-- Material provided follows --

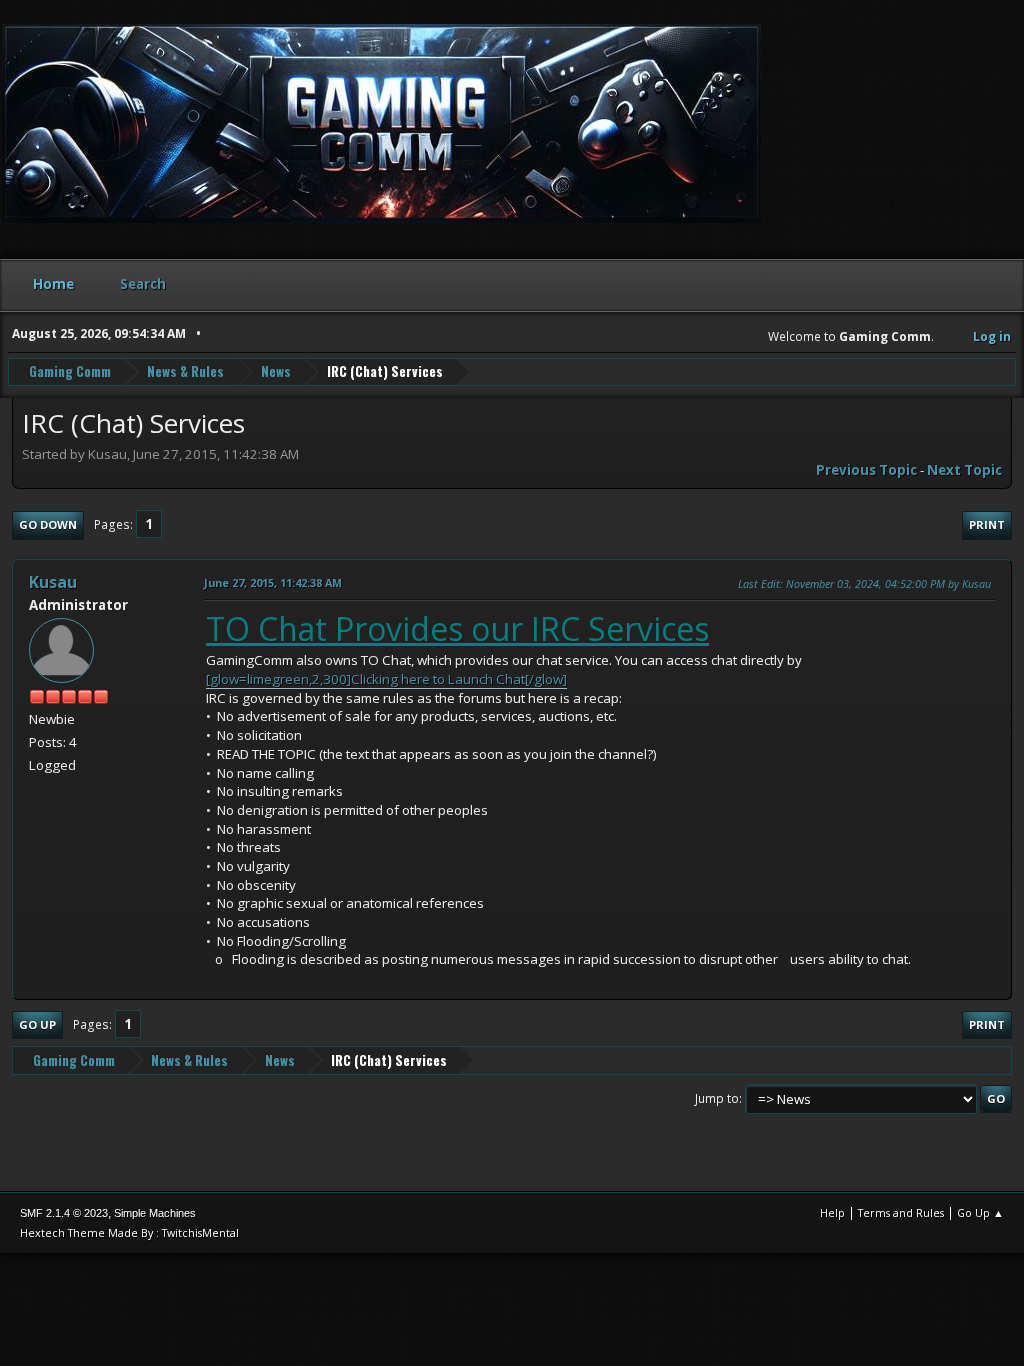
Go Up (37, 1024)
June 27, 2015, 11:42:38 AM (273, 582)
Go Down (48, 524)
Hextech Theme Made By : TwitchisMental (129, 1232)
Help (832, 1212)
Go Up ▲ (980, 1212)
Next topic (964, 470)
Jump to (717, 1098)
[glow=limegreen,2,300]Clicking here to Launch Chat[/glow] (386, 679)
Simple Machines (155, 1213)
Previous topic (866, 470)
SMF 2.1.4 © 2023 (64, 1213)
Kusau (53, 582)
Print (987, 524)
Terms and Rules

-- Material provided concluded --
-- Material provided follows --

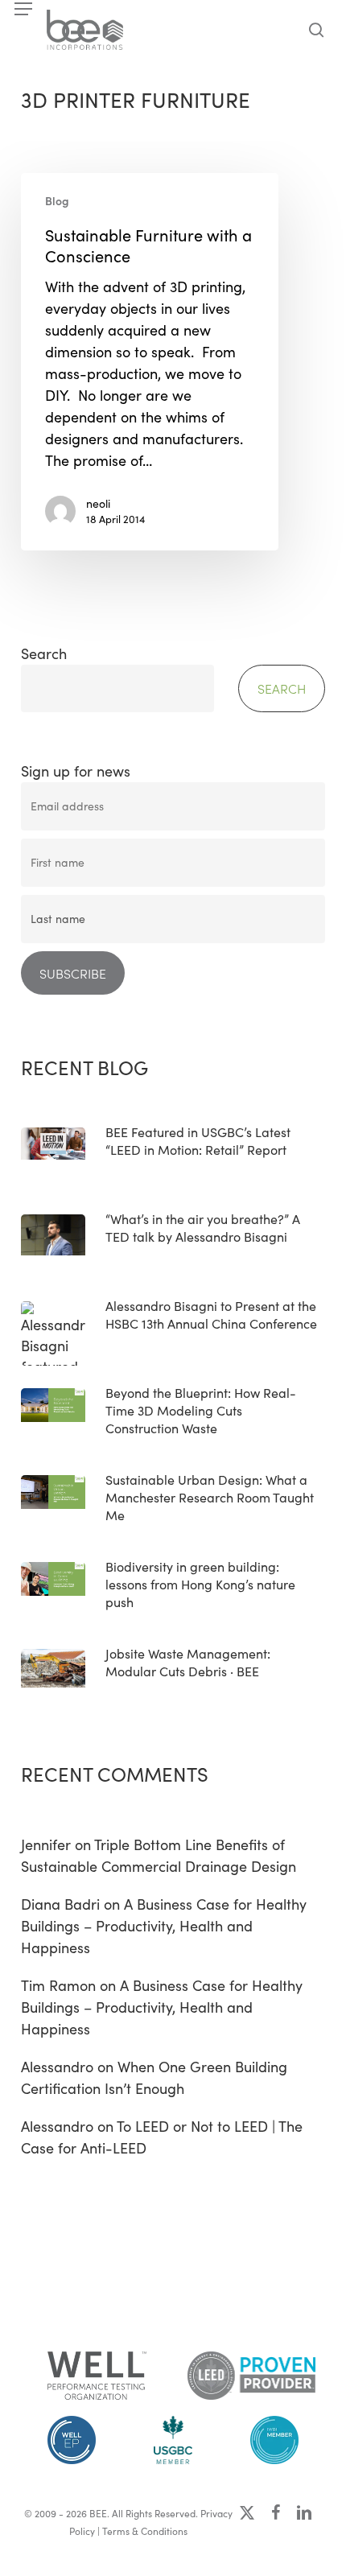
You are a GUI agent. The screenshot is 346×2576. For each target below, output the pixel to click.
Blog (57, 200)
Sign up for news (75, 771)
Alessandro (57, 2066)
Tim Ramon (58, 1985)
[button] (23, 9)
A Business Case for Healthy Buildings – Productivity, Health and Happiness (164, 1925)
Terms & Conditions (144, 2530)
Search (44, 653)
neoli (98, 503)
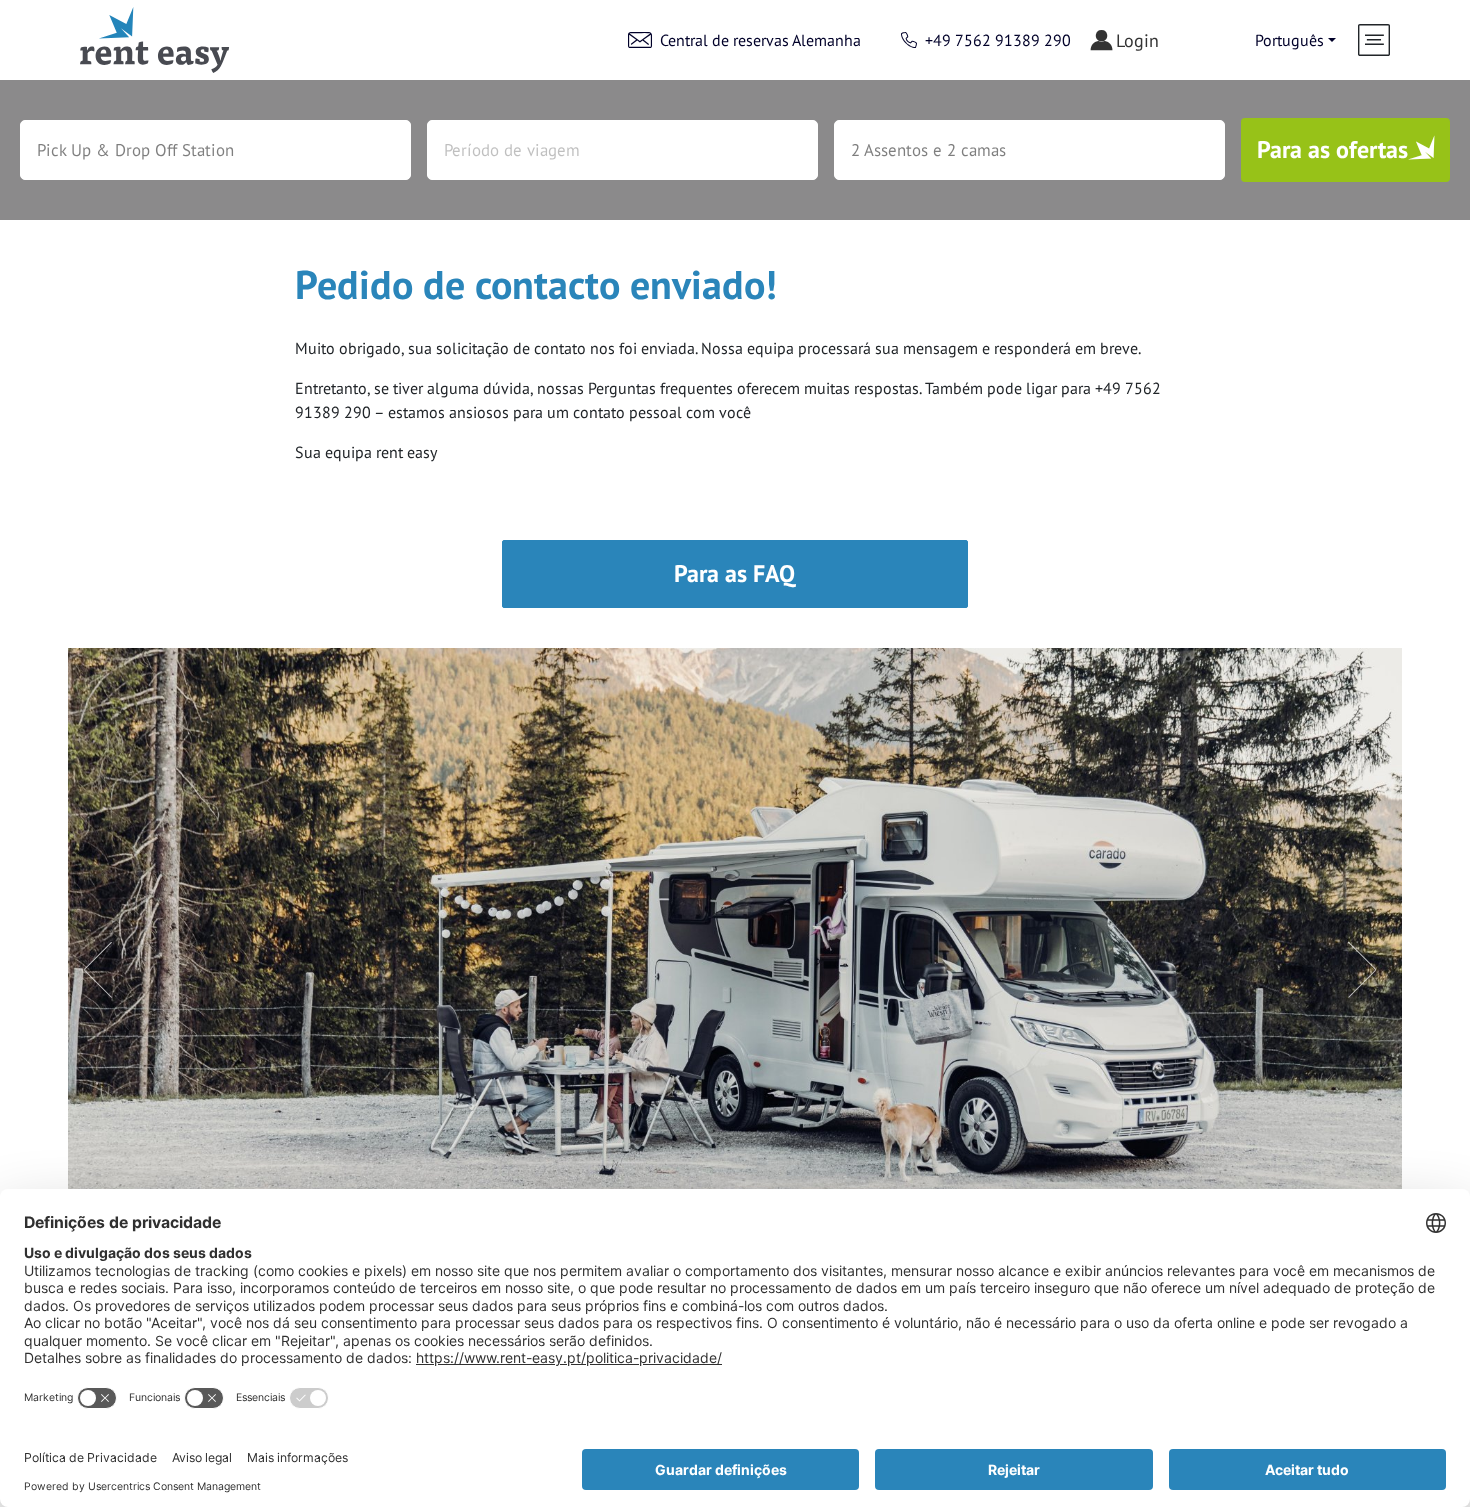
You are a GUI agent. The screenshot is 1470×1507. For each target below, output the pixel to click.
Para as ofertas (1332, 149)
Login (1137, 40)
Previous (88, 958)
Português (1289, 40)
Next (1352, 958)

-- Material provided concluded --

All lines above from the one containing "June 27, 2015, 11:42:38 AM (273, 582)" to the one containing "Jump to (717, 1098)" must be repeated exactly, both lines included, and no others.

Exercise solution:
June 27, 2015, 11:42:38 AM (273, 582)
Go Down (48, 524)
Hextech Theme Made By : TwitchisMental (129, 1232)
Help (832, 1212)
Go Up ▲ (980, 1212)
Next topic (964, 470)
Jump to (717, 1098)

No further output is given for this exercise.